Glasvezeltransilluminatie (FOTI, diaphanoscopie, glasvezeltransilluminatie) is een praktische en zeer belangrijke diagnostische procedure waarbij de tand structuur wordt transilluminated met een krachtige lichtbron, een zogenaamde koud lichte sonde. Het verschillende lichtbrekingsgedrag van een gezonde en carieuze tandstructuur wordt benut. Door een verlies aan lichtintensiteit wordt een carrire substantie zichtbaar als een donkere schaduw. De procedure wordt gekenmerkt door een zeer hoge detectie van tandcariës. Röntgenonderzoek

Röntgenstraal onderzoek met conventionele of digitale technologie: zogenaamde bijtvleugelbeelden (BF) leveren een doorslaggevende bijdrage aan de diagnose van glazuur laesies. Voor approximale laesies (in de interdentale ruimte), waarvan 90% wordt gedetecteerd met de bijtvleugeltechniek, is dit daarom de voorkeursmethode. Cariës blijft altijd achter bij de werkelijke omvang in de Röntgenstraal beeld, aangezien alleen zones die al zijn gedemineraliseerd door bacteriële activiteit en daarom meer radiolucent zijn, als carieus kunnen worden gediagnosticeerd. In dit geval FOTI en Röntgenstraal onderzoek vullen elkaar aan bij de diagnose. Alvorens een röntgenfoto te maken, moet eerst zorgvuldig een terechte indicatie worden vastgesteld. Bij kinderen die niet willen meewerken moet in het belang van de stralingsbescherming worden afgezien van röntgendiagnostiek. Diagnostiek met behulp van de bijtvleugeltechniek wordt met name op de leeftijd van ca. 15 jaar, wanneer alle blijvende tanden al een paar jaar zijn doorgebroken.
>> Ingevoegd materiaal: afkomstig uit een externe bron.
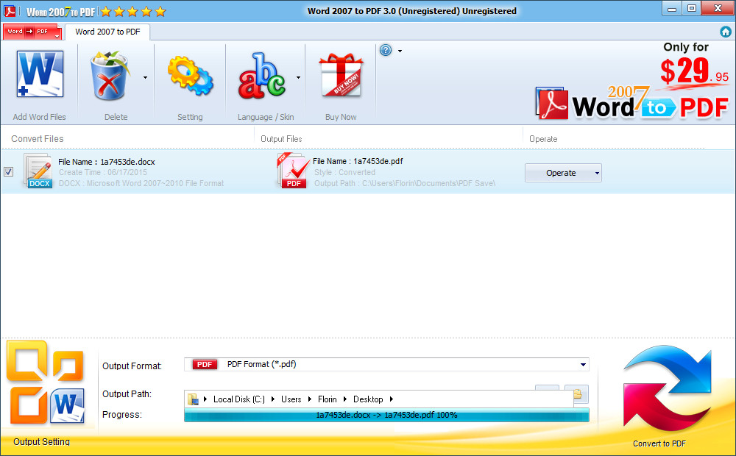Screen dimensions: 736x456
Task: Click the conversion progress bar showing 100%
Action: [386, 415]
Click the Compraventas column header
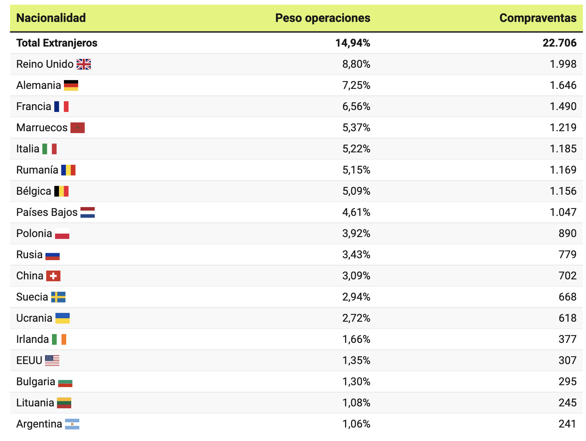Image resolution: width=586 pixels, height=441 pixels. point(538,18)
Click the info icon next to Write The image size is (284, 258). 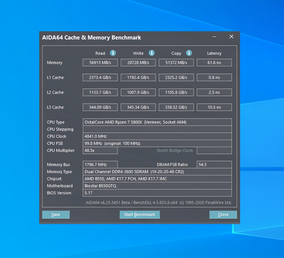152,53

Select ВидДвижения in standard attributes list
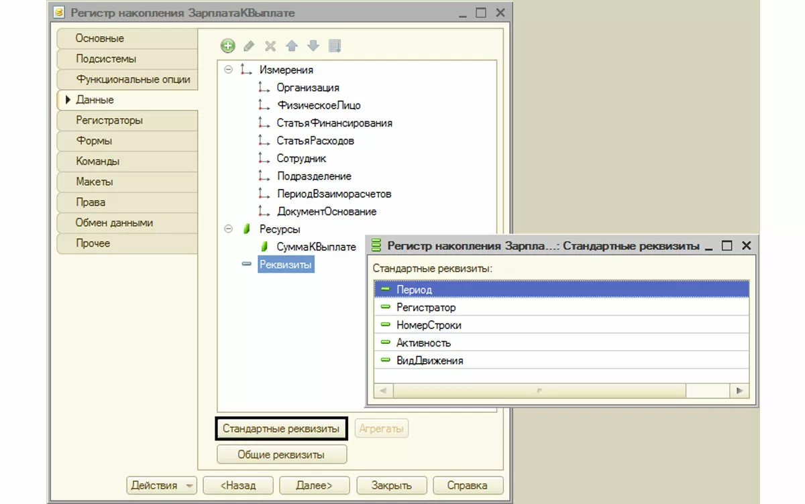[429, 361]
Op dit moment kunnen verborgen occlusale en proximale laesies (op de occlusale oppervlakken en in de interdentale ruimtes) nog steeds tijdig worden gedetecteerd. Laserondersteunde cariësdiagnostiek

Laserondersteunde cariësdiagnostiek (laserfluorescentiemeting) wordt als volgt uitgevoerd: Licht van een laserfluorescentieapparaat (bijv. Diagnodent-pen) met een golflengte van 650 nm wordt geabsorbeerd door zowel organisch als anorganisch materiaal. Een carieuze laesie wordt opgewonden tot fluorescentie. De fluorescentie is gekoppeld aan een akoestisch signaal. Laserfluorescentiemeting is een nuttige aanvulling op de beoordeling van occlusale oppervlakken (kauwvlakken). Elektrische weerstandsmeting

Elektrische weerstandsmeting (impedantiemeting) is gebaseerd op het principe dat speeksel vochtige tandharde substanties hebben verschillende elektrische weerstanden. Zoals de porie volume stijgt, ook in carieuze tandsubstantie, de speeksel inhoud neemt toe. Dit verbetert de geleidbaarheid, wat leidt tot een afname van de weerstand. Cariës detector

Als het doel is om cariës zichtbaar te maken tijdens een tandheelkundige behandeling voor uitgraving (verwijdering), chemische kleuring van de carieuze laesie met een zogenaamde cariës detector kan nuttig zijn; de procedure mag echter niet langer worden gebruikt met toenemende nabijheid van de pulpa (tandpulp), aangezien in de buurt van de pulp de gezonde dentine (tandbeen) wordt sterker gekleurd door zijn morfologie en er bestaat dus een risico op het openen van de pulpa. Hier vertrouwt de ervaren tandarts op het typische sonderende geluid van de dentine bij het scannen met de sonde.